6.1 io_uring mmap backport

[Date Prev][Date Next][Thread Prev][Thread Next][Date Index][Thread Index]

 



Hi,

I prepared this series about 6 months ago, but never got around to
sending it in. In mainline, we got rid of remap_pfn_range() on the
io_uring side, and this just backports it to 6.1-stable as well.
This eliminates issues with fragmented memory, and hence it'd
be nice to have it in 6.1 stable as well.

-- 
Jens Axboe

From 521b7cfc3988765e869b145c580a2b8c9e0d2186 Mon Sep 17 00:00:00 2001
From: Jens Axboe <axboe@xxxxxxxxx>
Date: Wed, 29 May 2024 09:38:38 -0600
Subject: [PATCH 5/6] io_uring: don't attempt to mmap larger than what the user
 asks for
MIME-Version: 1.0
Content-Type: text/plain; charset=UTF-8
Content-Transfer-Encoding: 8bit

Commit 06fe9b1df1086b42718d632aa57e8f7cd1a66a21 upstream.
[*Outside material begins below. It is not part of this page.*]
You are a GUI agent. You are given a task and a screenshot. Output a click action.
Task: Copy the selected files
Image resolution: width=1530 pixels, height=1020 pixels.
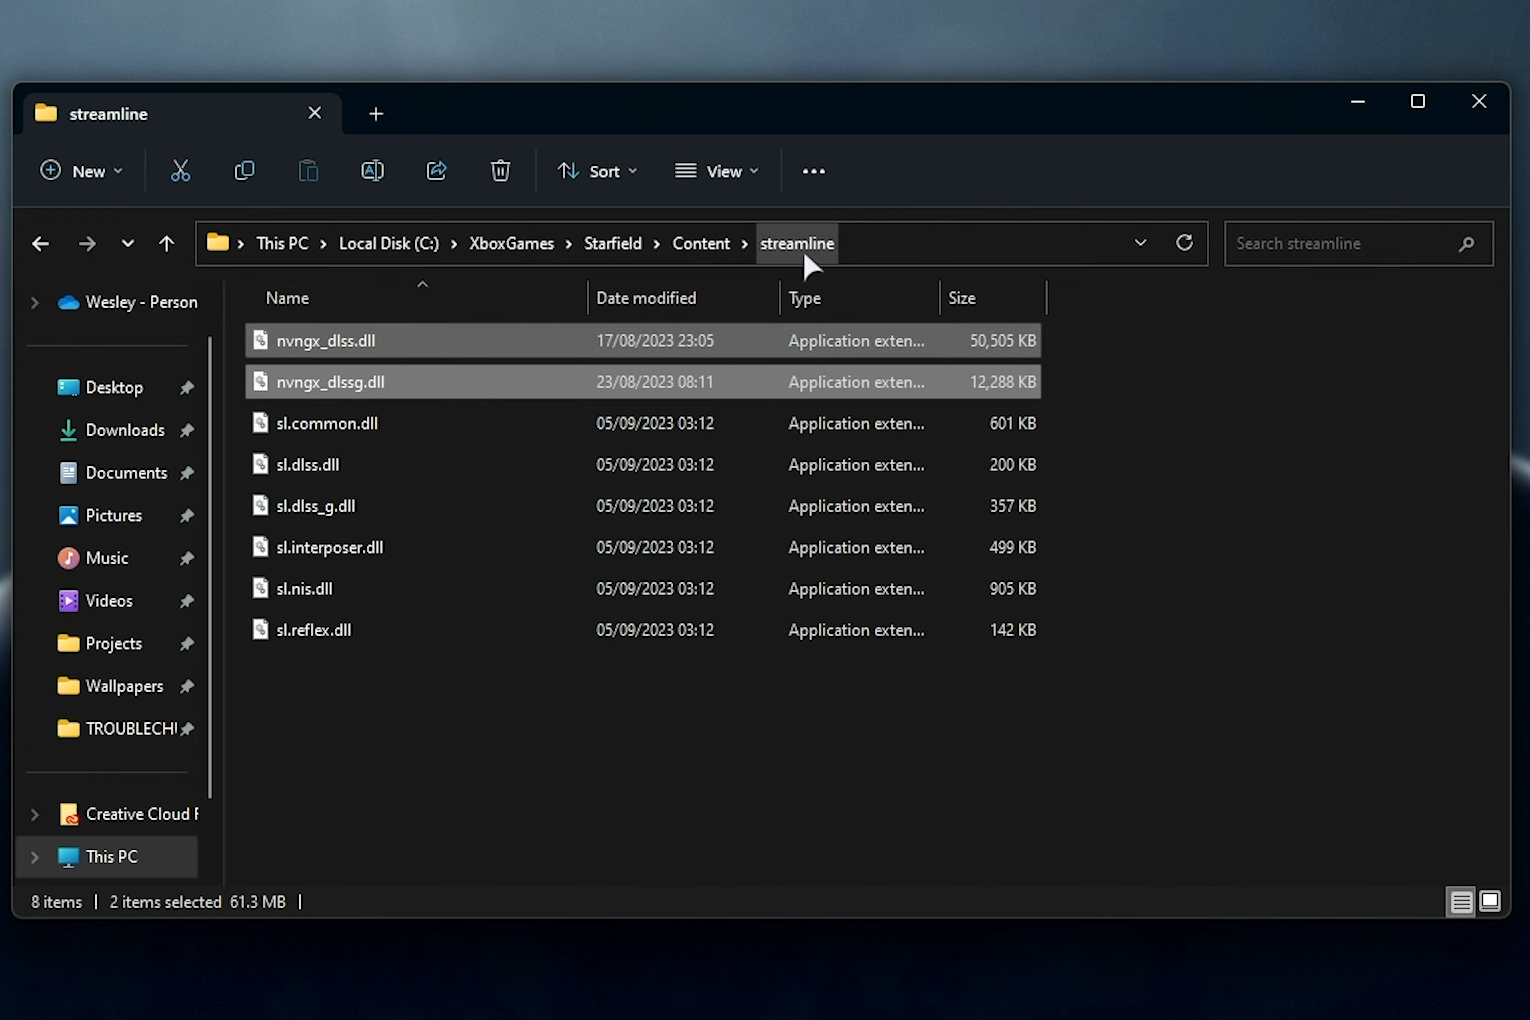[244, 170]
If IORING_FEAT_SINGLE_MMAP is ignored, as can happen if an application
uses an ancient liburing or does setup manually, then 3 mmap's are
required to map the ring into userspace. The kernel will still have
collapsed the mappings, however userspace may ask for mapping them
individually. If so, then we should not use the full number of ring
pages, as it may exceed the partial mapping. Doing so will yield an
-EFAULT from vm_insert_pages(), as we pass in more pages than what the
application asked for.

Cap the number of pages to match what the application asked for, for
the particular mapping operation.

Reported-by: Lucas Mülling <lmulling@xxxxxxxxx>
Link: https://github.com/axboe/liburing/issues/1157
Fixes: 3ab1db3c6039 ("io_uring: get rid of remap_pfn_range() for mapping rings/sqes")
Signed-off-by: Jens Axboe <axboe@xxxxxxxxx>
---
 io_uring/io_uring.c | 5 +++--
 1 file changed, 3 insertions(+), 2 deletions(-)
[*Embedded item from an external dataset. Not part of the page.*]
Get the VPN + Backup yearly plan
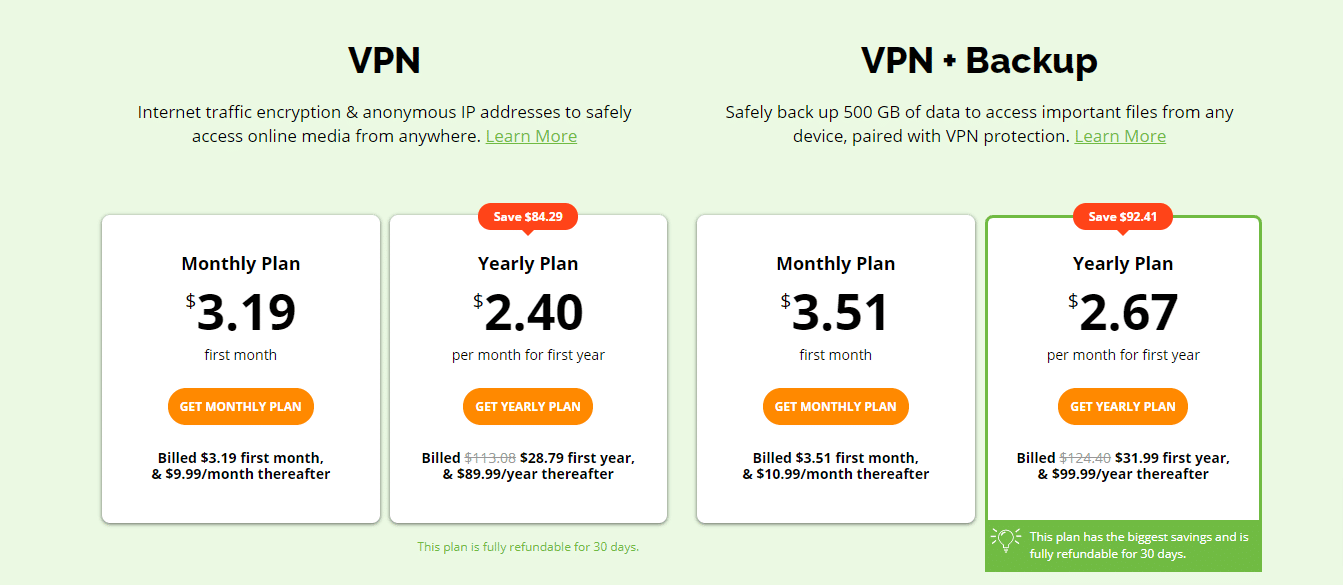Image resolution: width=1343 pixels, height=585 pixels. click(x=1123, y=407)
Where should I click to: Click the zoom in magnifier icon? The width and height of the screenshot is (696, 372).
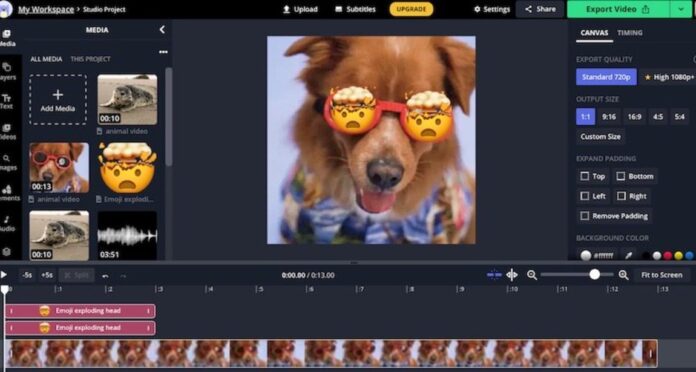pos(624,275)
diff --git a/io_uring/io_uring.c b/io_uring/io_uring.c
index c0bae772d1c4..356fe81296b3 100644
--- a/io_uring/io_uring.c
+++ b/io_uring/io_uring.c
@@ -3236,6 +3236,7 @@ static __cold int io_uring_mmap(struct file *file, struct vm_area_struct *vma)
 	struct io_ring_ctx *ctx = file->private_data;
 	size_t sz = vma->vm_end - vma->vm_start;
 	long offset = vma->vm_pgoff << PAGE_SHIFT;
+	unsigned int npages;
 	unsigned long pfn;
 	void *ptr;
 
@@ -3246,8 +3247,8 @@ static __cold int io_uring_mmap(struct file *file, struct vm_area_struct *vma)
 	switch (offset & IORING_OFF_MMAP_MASK) {
 	case IORING_OFF_SQ_RING:
 	case IORING_OFF_CQ_RING:
-		return io_uring_mmap_pages(ctx, vma, ctx->ring_pages,
-						ctx->n_ring_pages);
+		npages = min(ctx->n_ring_pages, (sz + PAGE_SIZE - 1) >> PAGE_SHIFT);
+		return io_uring_mmap_pages(ctx, vma, ctx->ring_pages, npages);
 	case IORING_OFF_SQES:
 		return io_uring_mmap_pages(ctx, vma, ctx->sqe_pages,
 						ctx->n_sqe_pages);
-- 
2.47.2

From 6c7c93b9211b6a6c625d4e8102659470742cb27f Mon Sep 17 00:00:00 2001
From: Jens Axboe <axboe@xxxxxxxxx>
Date: Wed, 13 Mar 2024 09:56:14 -0600
Subject: [PATCH 4/6] io_uring: get rid of remap_pfn_range() for mapping
 rings/sqes

Commit 3ab1db3c6039e02a9deb9d5091d28d559917a645 upstream.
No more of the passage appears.